-- Entries provided follows --

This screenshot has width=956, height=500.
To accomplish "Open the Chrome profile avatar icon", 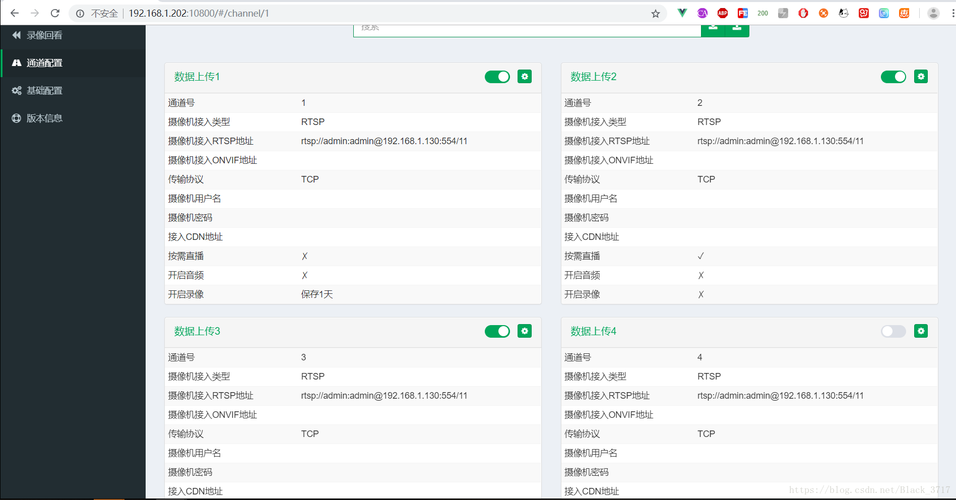I will click(x=933, y=13).
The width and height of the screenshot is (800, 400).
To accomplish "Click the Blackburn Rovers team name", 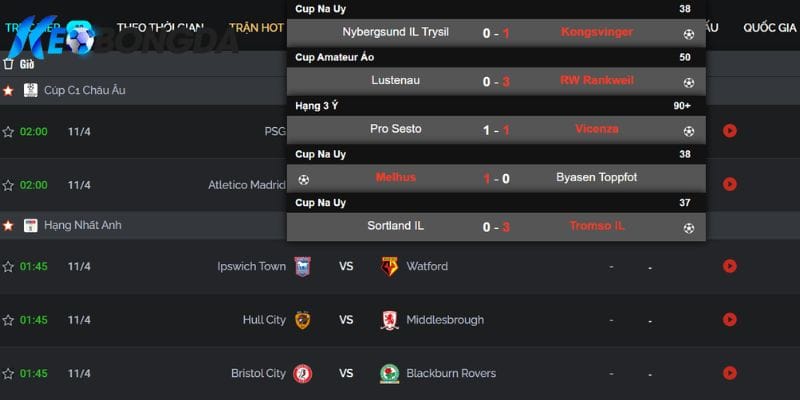I will tap(451, 373).
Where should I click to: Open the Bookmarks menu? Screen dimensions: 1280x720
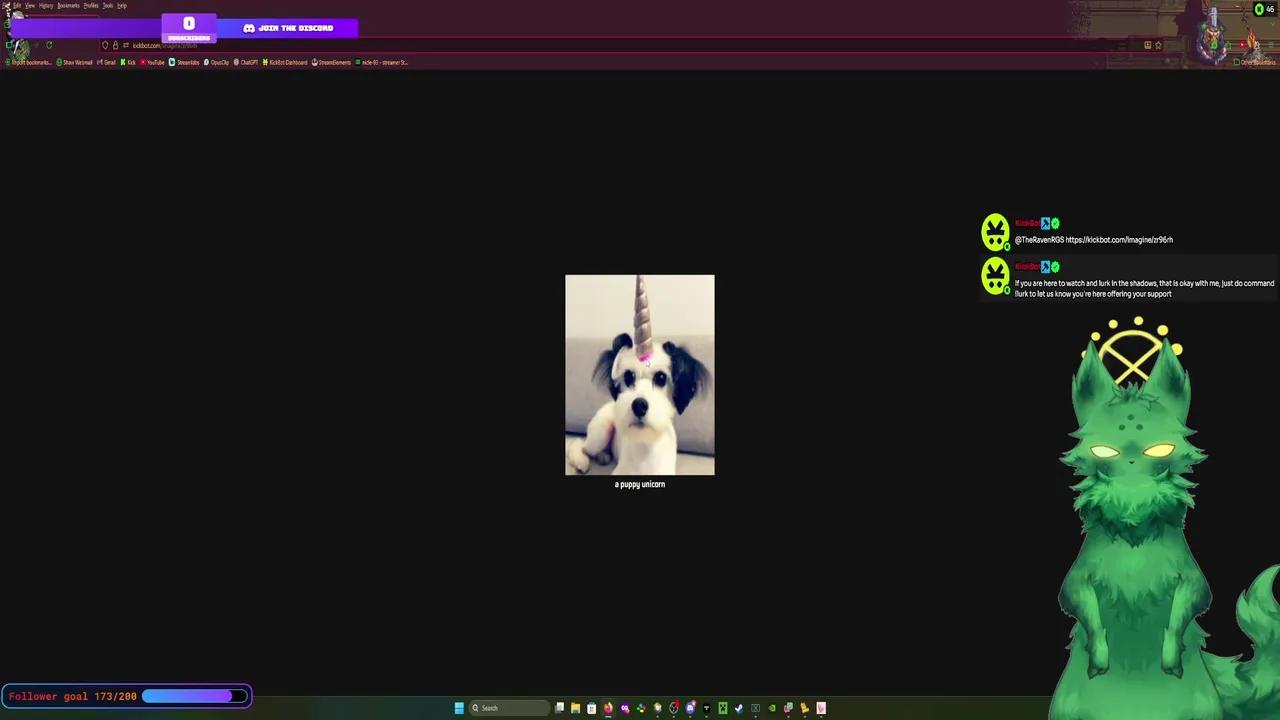click(68, 5)
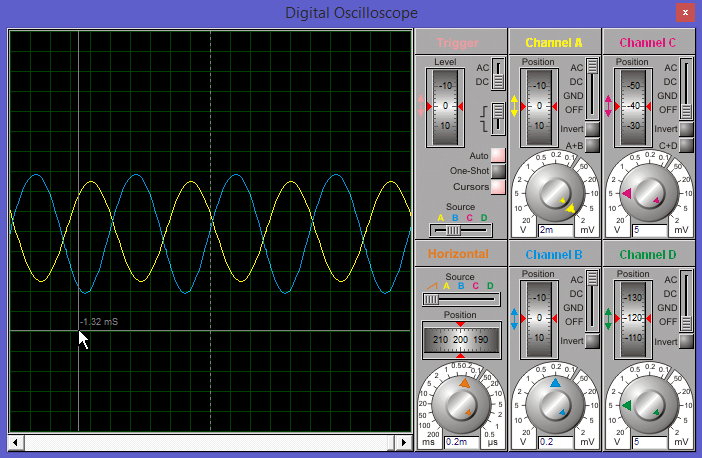The image size is (702, 458).
Task: Click the Trigger level dial
Action: (445, 105)
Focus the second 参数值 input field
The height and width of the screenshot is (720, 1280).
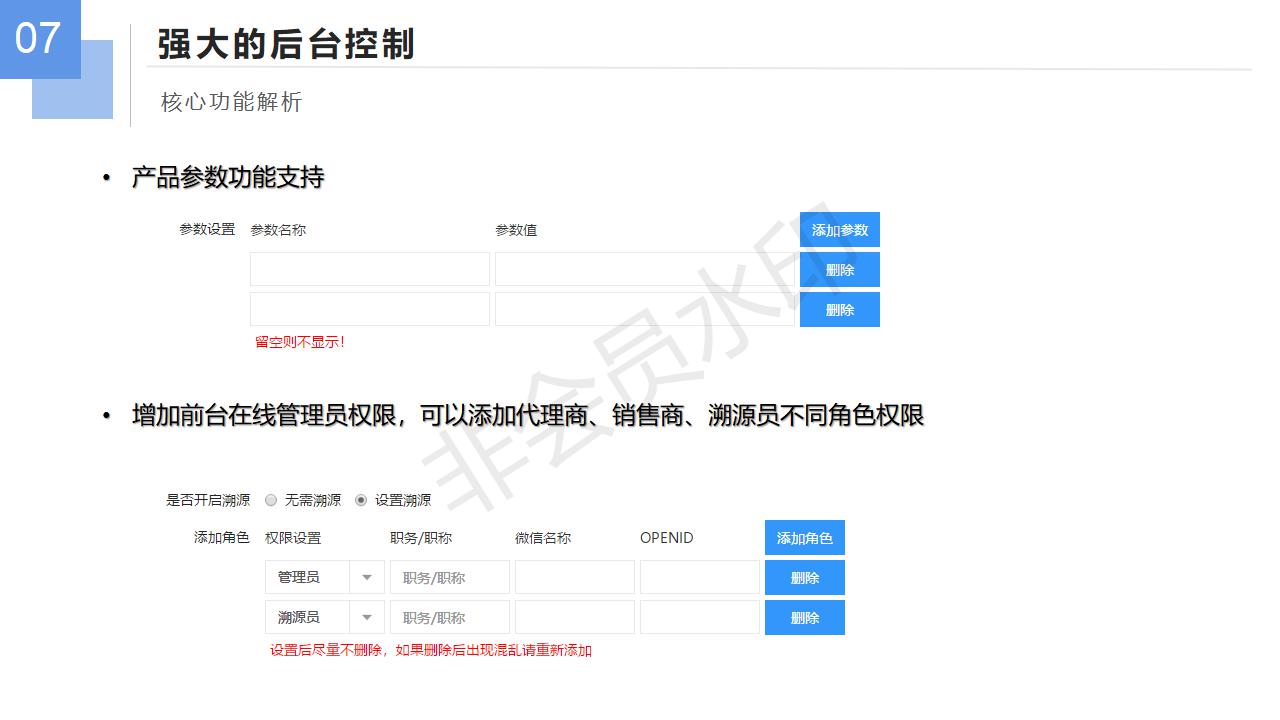[644, 309]
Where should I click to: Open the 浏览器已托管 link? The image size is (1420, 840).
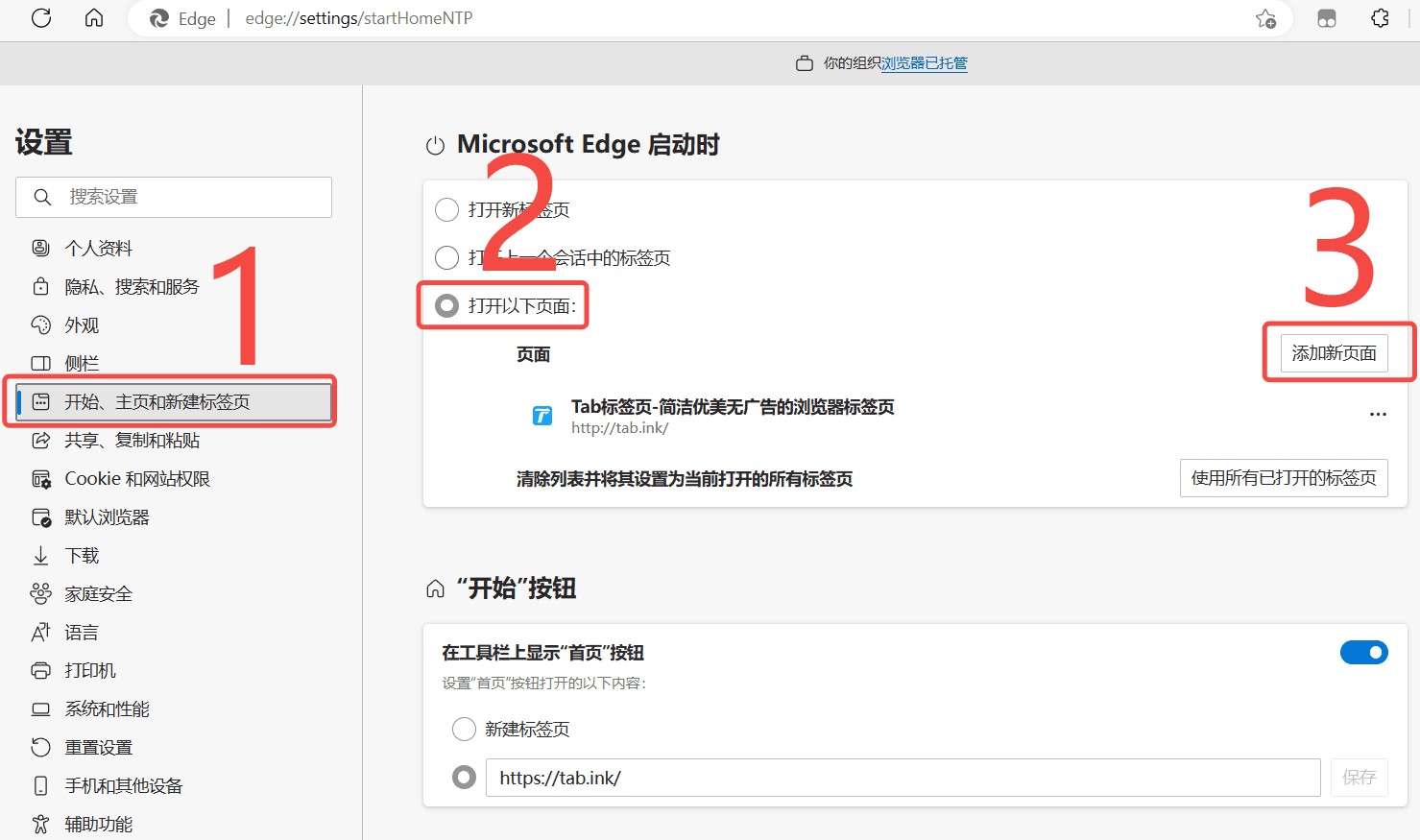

-- Entries provided concluded --

What is being asked →
Everything from the line containing "Focus the second 参数值 input field" through the last line of the entries must be repeated verbatim, except pictures.

Answer box →
Focus the second 参数值 input field
The height and width of the screenshot is (720, 1280).
[644, 309]
Where should I click to: Open the 浏览器已托管 link? The image size is (1420, 840).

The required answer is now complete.